El nacimiento del dinero

Empezamos esta historia en un tiempo remoto en el que no existía el dinero. Es decir, cuando no se podía vender un producto, como, por ejemplo, un saco de trigo, y obtener un objeto (llamado dinero) cuyo único uso sería volverlo a intercambiar para comprar el producto deseado, como, por ejemplo, unas botas de cuero. En esa época remota, el comercio se vehiculaba con el trueque: si la propietaria del saco de trigo deseaba obtener unas botas de cuero, debía encontrar a alguien que poseyera unas botas y deseara comprar trigo. Para que el trueque funcionara, era necesario que cada parte deseara exactamente lo que la otra parte ofrecía, y en la cantidad y el momento del tiempo en el que lo ofrecía (la llamada «doble coincidencia de deseos»). Como imaginará el lector, este estado de los negocios imponía fuertes restricciones sobre la actividad económica, la especialización y el desarrollo tecnológico: en un ejemplo extremo, si uno se dedicaba en exclusiva a estudiar las leyes del universo, corría el riesgo de morir de hambre, pues no debía ser fácil encontrar a muchos ganaderos y agricultores dispuestos a intercambiar algo de carne y verdura por largas y complejas digresiones de física teórica.
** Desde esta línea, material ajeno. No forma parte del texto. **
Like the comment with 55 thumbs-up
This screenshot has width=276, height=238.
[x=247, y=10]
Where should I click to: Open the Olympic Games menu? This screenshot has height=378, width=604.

La diversidad y la complejidad de la economía acentuaron los problemas del trueque para encontrar una mutua coincidencia de deseos y se producían largas listas de precios cruzados (si Ernesto intercambió zanahorias por guisantes con Carlos y este cambió algunas zanahorias por madera con Pedro, ¿cuántos guisantes debería ofrecer Ernesto por un trozo de madera?). En esta coyuntura, el dinero ofrecía una tecnología para facilitar los intercambios: emergió como un objeto que, a medida que era aceptado por más gente, permitía vehicular intercambios entre más tipos de bienes. Con su aparición, un carnicero podría comprar verduras, calzado, vestido, etc. sin tener que encontrar un agricultor, un zapatero o un sastre que quisieran vender sus bienes a cambio de carne. De este modo, el carnicero no debía dedicar tiempo a fabricar su propio calzado y vestido y podía especializarse todavía más en la producción de carne. En otras palabras, el dinero no solo actuaba como un lubricante de la economía, al vehicular todo tipo de transacciones, sino que también permitía aumentar el grado de especialización de los trabajadores.
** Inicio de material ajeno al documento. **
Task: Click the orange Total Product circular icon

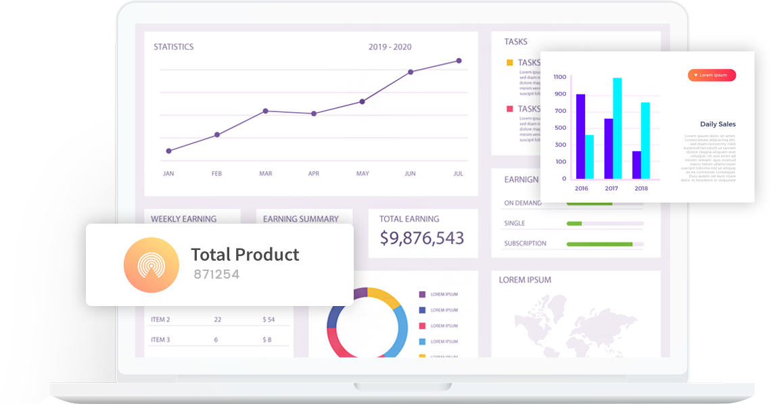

Además de ofrecer un medio de pago, el dinero también satisface otras dos importantes funciones: actúa como unidad de cuenta (fija el precio de todos los bienes y servicios en una misma unidad) y como depósito de valor (lo que permite trasladar fácilmente los recursos entre distintas regiones y momentos del tiempo). Sin embargo, la implementación de esta tecnología no fue fácil y hay una larga y curiosa lista de objetos que sirvieron como dinero en distintas regiones y épocas: dientes de ballena, granos de arroz, caracolas de mar, ganado e incluso esclavos. De hecho, debió requerir cierta valentía aceptar, por primera vez, la venta del producto del propio trabajo (carne, verdura, herramientas, vestido, etc.) a cambio de un diente de ballena o unas cuantas caracolas de mar. Este acto, de hecho, resalta la importancia de la confianza en el prójimo, algo que analizaremos más adelante. En cualquier caso, el objeto que terminó por imponerse fue la moneda metálica (de oro, plata o una aleación de ambas, como la moneda lidia del siglo VI a. de C.), posiblemente favorecida por su valor intrínseco (el propio metal precioso) y el hecho de ser pequeña, duradera y fácil de transportar y de partir en unidades más pequeñas.

De la degradación de la moneda a la aparición de una nueva forma de dinero

La fuerte expansión del comercio en la época del renacimiento europeo hizo que el mercado quedara inundado por monedas procedentes de territorios muy diversos. Además, el comercio requería un espectro más amplio de las denominaciones de la moneda que facilitara tanto las pequeñas transacciones (con monedas de poco valor) como las grandes transacciones (con monedas de elevado valor). Frente a la elevada demanda de monedas de baja denominación (con las que se vehiculaban la mayoría de los intercambios), para el productor de moneda era mucho más rentable producir monedas de alta denominación (puesto que se amortizaba mejor su coste de producción), lo que frecuentemente generaba escasez de monedas pequeñas y alimentaba los incentivos de los agentes privados a producir su propia moneda.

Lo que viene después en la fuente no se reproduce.